┌──

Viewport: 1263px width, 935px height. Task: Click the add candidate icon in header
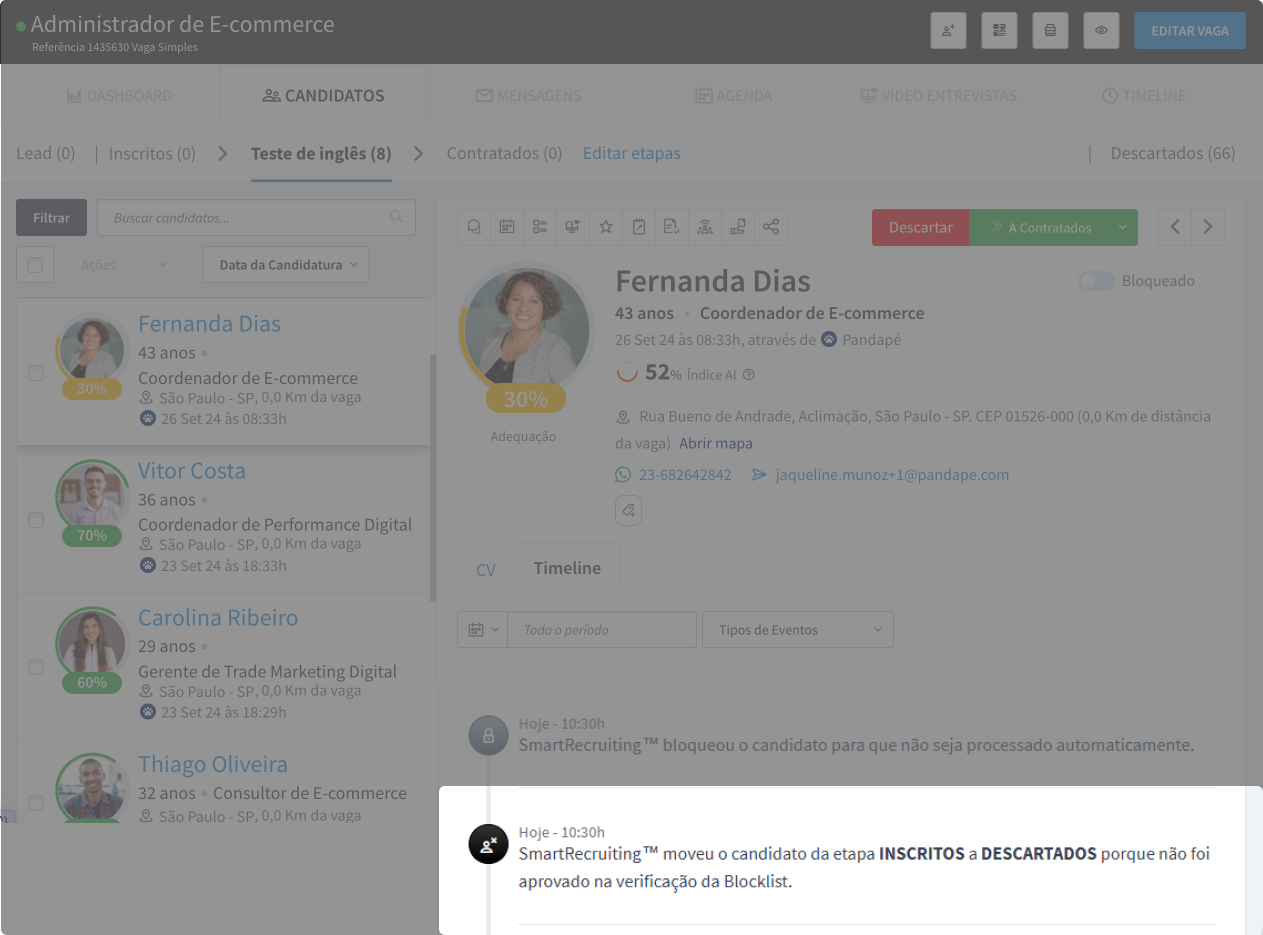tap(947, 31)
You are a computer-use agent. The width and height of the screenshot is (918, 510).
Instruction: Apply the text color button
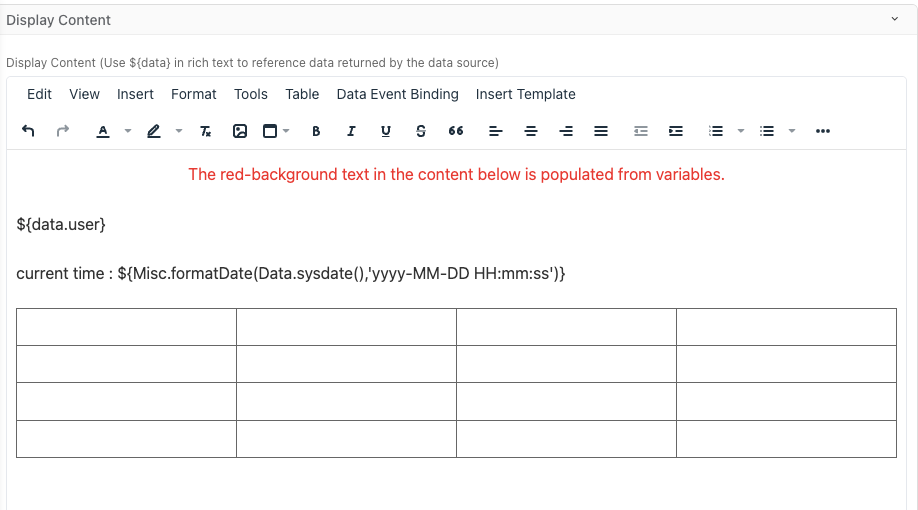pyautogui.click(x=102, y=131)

└──

_WHAT THE EXERCISE ASKS_. Retype everything in the entries above exactly. The pictures are to be omitted.

_YOUR SOLUTION_.
Viewport: 1263px width, 935px height. Task: Click the add candidate icon in header
tap(947, 31)
You are a computer-use agent. The width and height of the screenshot is (918, 510).
Instruction: Apply the text color button
pyautogui.click(x=102, y=131)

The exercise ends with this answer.